• [Vorliegender Text]
Ein angehende Erzieherin im Ökumenischen Kinderhort der Geschwister-Gummi-Stiftung und Praxisanleiter erzählen.

Eine regelmäßige und intensive Anleitung durch Fachkräfte ist die Basis für die Praktikantinnen und Praktikanten in den Tageseinrichtungen für Schülerinnen und Schüler sowie den Kinderwohngruppen. Ein angehende Erzieherin im Ökumenischen Kinderhort der Geschwister-Gummi-Stiftung verrät, warum sie lernen müssen, authentisch zu sein und die eigene Person zu reflektieren, um die Kinder gut auf ihrem Weg begleiten zu können.

• [Zu bearbeitende Aufgaben]
(1) Was ist laut dem vorliegenden Text die Basis für die Praktikantinnen und Praktikanten?
(2) Schreiben Sie aus dem vorliegenden Text wortgetreu die Stelle ab, die mit „Eine regelmäßige und“ beginnt und mit „begleiten zu können.“ endet.

• [Aufgeführte Datensätze]
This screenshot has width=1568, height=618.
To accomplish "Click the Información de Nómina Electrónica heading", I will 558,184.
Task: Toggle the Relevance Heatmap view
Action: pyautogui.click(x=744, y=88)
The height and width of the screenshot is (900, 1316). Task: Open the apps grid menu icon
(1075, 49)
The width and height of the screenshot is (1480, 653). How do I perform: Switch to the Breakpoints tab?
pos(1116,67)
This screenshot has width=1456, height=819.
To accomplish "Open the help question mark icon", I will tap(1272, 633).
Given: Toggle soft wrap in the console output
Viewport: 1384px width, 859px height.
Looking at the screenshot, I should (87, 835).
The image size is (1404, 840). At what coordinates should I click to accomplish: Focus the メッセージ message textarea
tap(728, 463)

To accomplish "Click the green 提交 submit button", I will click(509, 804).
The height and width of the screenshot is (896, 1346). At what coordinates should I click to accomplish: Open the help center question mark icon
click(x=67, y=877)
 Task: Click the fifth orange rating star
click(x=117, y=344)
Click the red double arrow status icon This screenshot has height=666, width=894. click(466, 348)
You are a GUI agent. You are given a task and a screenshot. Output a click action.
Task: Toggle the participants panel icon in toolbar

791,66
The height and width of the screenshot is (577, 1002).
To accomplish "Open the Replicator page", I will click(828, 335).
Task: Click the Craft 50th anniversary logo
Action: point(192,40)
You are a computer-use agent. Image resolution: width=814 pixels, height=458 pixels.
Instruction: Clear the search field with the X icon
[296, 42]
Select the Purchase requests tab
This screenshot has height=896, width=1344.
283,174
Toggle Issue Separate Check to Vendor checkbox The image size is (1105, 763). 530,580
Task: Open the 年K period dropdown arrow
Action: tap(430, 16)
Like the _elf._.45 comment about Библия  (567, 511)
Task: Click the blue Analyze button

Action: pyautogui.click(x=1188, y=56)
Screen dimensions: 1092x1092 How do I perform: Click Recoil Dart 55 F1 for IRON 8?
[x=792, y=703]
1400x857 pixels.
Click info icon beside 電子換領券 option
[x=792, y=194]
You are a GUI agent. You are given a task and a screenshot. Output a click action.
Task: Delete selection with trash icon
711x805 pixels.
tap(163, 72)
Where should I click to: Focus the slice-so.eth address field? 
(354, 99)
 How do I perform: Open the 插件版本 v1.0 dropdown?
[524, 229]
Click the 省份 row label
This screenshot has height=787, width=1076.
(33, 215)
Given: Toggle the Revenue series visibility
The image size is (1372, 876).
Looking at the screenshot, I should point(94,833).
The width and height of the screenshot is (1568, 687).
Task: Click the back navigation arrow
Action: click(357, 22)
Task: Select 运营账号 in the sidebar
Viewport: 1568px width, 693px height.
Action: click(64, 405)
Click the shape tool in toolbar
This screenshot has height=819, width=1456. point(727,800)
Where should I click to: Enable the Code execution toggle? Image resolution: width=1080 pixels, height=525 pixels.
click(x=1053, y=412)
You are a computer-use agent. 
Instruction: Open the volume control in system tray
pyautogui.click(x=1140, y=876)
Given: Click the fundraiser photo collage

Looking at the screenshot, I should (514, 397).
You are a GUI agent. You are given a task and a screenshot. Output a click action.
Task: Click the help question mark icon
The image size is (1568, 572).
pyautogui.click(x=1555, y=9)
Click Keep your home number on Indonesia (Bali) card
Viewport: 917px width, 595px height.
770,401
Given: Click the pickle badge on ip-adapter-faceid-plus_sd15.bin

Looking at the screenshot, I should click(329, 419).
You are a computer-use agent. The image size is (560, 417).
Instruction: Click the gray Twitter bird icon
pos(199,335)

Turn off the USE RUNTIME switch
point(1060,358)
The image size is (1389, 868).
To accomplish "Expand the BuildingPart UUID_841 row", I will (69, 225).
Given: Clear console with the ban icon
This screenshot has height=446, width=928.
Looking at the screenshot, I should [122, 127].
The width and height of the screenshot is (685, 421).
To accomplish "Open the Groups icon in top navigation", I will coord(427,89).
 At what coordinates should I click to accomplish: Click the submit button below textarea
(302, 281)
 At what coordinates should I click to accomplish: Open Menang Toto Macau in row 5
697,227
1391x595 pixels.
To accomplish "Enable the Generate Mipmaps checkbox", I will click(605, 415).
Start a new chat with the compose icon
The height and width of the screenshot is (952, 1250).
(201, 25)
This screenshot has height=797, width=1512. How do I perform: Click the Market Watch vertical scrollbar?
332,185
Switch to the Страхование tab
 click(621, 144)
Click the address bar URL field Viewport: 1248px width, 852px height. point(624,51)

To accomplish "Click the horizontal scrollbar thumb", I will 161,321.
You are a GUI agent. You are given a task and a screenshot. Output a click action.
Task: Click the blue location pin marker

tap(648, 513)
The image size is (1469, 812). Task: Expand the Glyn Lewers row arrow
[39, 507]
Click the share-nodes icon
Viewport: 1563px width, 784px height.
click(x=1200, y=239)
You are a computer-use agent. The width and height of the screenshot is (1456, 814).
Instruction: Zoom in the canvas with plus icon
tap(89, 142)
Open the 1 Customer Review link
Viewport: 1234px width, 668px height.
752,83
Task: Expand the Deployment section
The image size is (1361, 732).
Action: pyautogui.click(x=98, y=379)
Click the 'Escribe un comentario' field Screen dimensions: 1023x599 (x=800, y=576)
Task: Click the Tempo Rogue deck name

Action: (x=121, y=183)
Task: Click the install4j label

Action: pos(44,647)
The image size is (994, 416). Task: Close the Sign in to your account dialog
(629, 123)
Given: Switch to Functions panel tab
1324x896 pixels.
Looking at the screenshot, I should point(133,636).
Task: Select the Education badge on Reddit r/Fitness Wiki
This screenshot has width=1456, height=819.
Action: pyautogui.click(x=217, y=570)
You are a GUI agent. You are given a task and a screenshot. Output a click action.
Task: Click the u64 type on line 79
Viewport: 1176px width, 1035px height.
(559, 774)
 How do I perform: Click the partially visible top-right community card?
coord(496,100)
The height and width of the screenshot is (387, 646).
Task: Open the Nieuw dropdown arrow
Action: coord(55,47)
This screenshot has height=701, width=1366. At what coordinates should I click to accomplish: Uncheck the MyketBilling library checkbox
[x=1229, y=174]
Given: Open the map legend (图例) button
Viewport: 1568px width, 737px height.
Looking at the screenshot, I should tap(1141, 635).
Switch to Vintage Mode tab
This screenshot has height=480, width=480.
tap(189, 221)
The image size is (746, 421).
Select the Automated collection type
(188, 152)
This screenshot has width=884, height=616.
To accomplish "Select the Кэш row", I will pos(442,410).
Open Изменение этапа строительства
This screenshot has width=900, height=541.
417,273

• [Antworten zur Übung]
(1) Eine regelmäßige und intensive Anleitung durch Fachkräfte.

(2)
Eine regelmäßige und intensive Anleitung durch Fachkräfte ist die Basis für die Praktikantinnen und Praktikanten in den Tageseinrichtungen für Schülerinnen und Schüler sowie den Kinderwohngruppen. Ein angehende Erzieherin im Ökumenischen Kinderhort der Geschwister-Gummi-Stiftung verrät, warum sie lernen müssen, authentisch zu sein und die eigene Person zu reflektieren, um die Kinder gut auf ihrem Weg begleiten zu können.